In a joint final written address by the first set of defendants, they argued that the tribunal did not have the “jurisdictional competence” to adjudicate over the matter and that it is not empowered to make final orders of forfeiture.
They also argued that the evidence provided by SEC did not sufficiently prove the case in the suit.
THE COURT RULING
In the certified true copies of the judgment seen by TheCable, the tribunal held that it has the jurisdiction to hear and determine the case as legally backed by sections 284 and 294 of the Investments and Securities Act (ISA) 2007.
“A cursory look at the claims of the claimant against the background of the subject matter and personal jurisdiction of the tribunal discussed above lead to no any other conclusion than that the claims border on capital market activities and as such this tribunal has the exclusive jurisdiction to bear and determine them,” the tribunal said.

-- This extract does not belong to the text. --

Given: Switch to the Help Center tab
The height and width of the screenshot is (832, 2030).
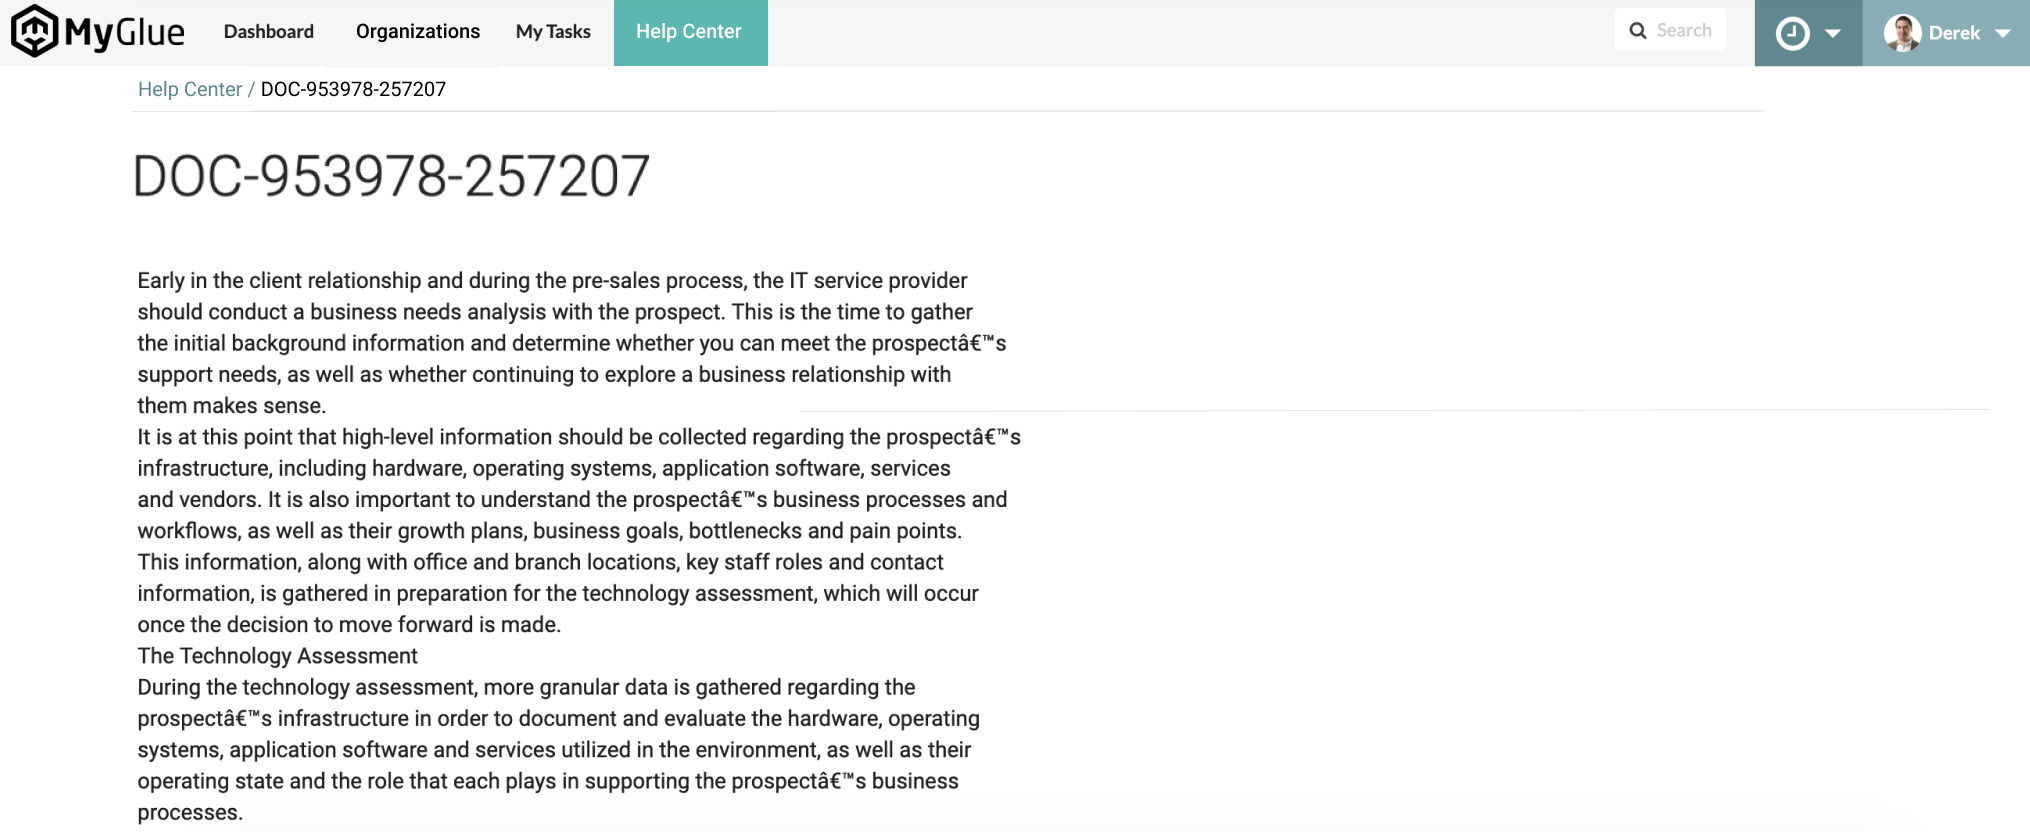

“It is therefore our considered opinion that this tribunal has the subject matter jurisdiction to entertain this suit contrary to the submission of the first set of the defendants.”
The tribunal also ruled that the funds discovered in the bank accounts of the first set of defendants should be moved to an interest-yielding escrow account for eventual distribution to interested parties in the case.
“Consequently, it is ordered as follows: the claimant (SEC) to seal up all business premises of the 1st, 6th, 16th, and 17th defendants anywhere found in Nigeria for engaging in unlawful capital market operation,” the tribunal ruled.
“First, 6th, 16th, and 17th defendants to render accounts of their activities since inception till the date of judgment, particularly in respect of the running of Farmforte Agro and Allied Solutions Ltd (the 1st defendant) and Agropartnerships Technology Limited (the 6th defendant) to the claimant.
“All assets traceable to the 1st, 6th, 16th, and 17th defendants wherever found in Nigeria or outside Nigeria to be forfeited and taken over by the claimant for the satisfaction of the claims of the investors.
“First and 6th defendants to pay a penalty of N500,000 each. Sixteenth and 17th to pay a penalty of N100,000 each, in line with section 67(2) of investments and securities act, 2007.”